Soudain l'onde de l'étang bouillonna et John observa avec stupéfaction une superbe femme sortir de l'eau, nue comme au jour de sa naissance. Ses longs cheveux blonds collaient à son corps plein et musclé, ruisselant d'eau et couvert de graines de nénuphars. Son visage aux traits sauvages et à la bouche embrasée, était sublimé par deux yeux où brillaient les foyers de deux feux éternels. Ses seins apparurent à la surface, globes de chair hauts et fermes, dont les tétons étaient dressés comme des bourgeons de vie n'attendant qu'à être sucés par une bouche avide. La déesse sortit des eaux et s'approcha de John, dont la frayeur combattait la plus forte des excitations. Elle fut près de lui et il put sentir son doux parfum de fleur des eaux ; il observa chaque goutte d'eau coulant le long de sa peau au grain d'apparence si doux et il se sentit emporté dans un tourbillon de désir. Elle lui offrit un sourire coquin et sa langue rose lécha ses lèvres charnues.
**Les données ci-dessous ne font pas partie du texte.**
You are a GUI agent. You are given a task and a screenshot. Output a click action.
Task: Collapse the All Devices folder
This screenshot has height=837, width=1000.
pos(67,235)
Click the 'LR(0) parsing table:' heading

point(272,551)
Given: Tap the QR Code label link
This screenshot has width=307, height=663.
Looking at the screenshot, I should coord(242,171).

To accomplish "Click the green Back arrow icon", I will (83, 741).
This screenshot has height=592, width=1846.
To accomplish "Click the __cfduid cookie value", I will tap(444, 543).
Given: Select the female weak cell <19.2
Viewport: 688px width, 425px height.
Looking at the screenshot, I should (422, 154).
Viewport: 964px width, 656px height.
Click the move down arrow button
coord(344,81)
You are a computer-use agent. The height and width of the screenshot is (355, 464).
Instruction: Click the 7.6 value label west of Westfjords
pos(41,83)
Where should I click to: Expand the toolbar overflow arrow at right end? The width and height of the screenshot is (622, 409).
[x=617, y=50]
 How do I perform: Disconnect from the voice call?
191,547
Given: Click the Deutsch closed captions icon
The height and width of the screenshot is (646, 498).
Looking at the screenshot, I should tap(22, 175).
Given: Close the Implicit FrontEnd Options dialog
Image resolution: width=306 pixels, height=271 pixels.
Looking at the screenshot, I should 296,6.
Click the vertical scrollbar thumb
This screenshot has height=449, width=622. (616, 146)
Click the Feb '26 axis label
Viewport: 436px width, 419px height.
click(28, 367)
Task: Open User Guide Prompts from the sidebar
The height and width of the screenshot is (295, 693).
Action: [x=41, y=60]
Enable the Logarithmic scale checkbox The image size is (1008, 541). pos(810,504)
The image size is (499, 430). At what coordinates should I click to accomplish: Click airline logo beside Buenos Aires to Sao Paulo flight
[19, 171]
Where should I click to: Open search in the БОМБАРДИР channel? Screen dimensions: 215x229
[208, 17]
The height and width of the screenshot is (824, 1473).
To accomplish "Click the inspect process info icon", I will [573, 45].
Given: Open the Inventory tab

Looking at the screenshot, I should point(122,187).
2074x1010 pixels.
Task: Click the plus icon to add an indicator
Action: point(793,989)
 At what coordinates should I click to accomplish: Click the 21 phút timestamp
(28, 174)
Une voix légère comme un reflet chanta dans son corps.
Viens, donne-moi tout le plaisir que tu veux, je n'attends que toi, viens, suis-moi, viens te baigner avec moi, enlace mon corps nu, je veux te sentir contre moi, viens me faire l'amour, dans l'eau c'est si bon, viens, viens...Il ferma les yeux et avança lentement vers le bord de l'étang ; il avait envie de cette femme, et son désir était plus fort que toute chose existante.
L'objet de son désir pénétra dans l'eau et attendit qu'il la rejoigne, les mains posées sur sa taille arrondie.
Il la sentait si proche, si attirante, si belle et sensuelle, qu'il faillit basculer tête la première dans l'eau saumâtre.
Il ouvrit brusquement les yeux et resta muet d'horreur devant la jeune femme : toute la beauté avait quitté son corps. Il avait en face de lui un cadavre complètement pourri.
Dans sa tête la voix résonna plus fort.
Viens me baiser, viens c'est si bon, viens, prends-moi, rentre dans l'eau, elle est si chaude, viens me pénétrer, viens...Il hurla pour éloigner cette voix qui faillit le faire plonger malgré lui, quand soudain la tête de son ami Pete jaillit des eaux. John cria de surprise et n'eut pas le temps de reculer. Son ami lui enserra la jambe et le fit basculer dans l'étang.
John se retrouva plongé sous l'eau. Plusieurs mains se mirent à le tirer dans tous les sens, le faisant hurler de douleur et de terreur. Un doigt dur comme de la pierre creva son œil, et ses jambes furent maintenus prisonnières, l'empêchant de refaire surface pour prendre une dernière goulée d'air.
Une eau croupie se déversa dans ses poumons et le noya.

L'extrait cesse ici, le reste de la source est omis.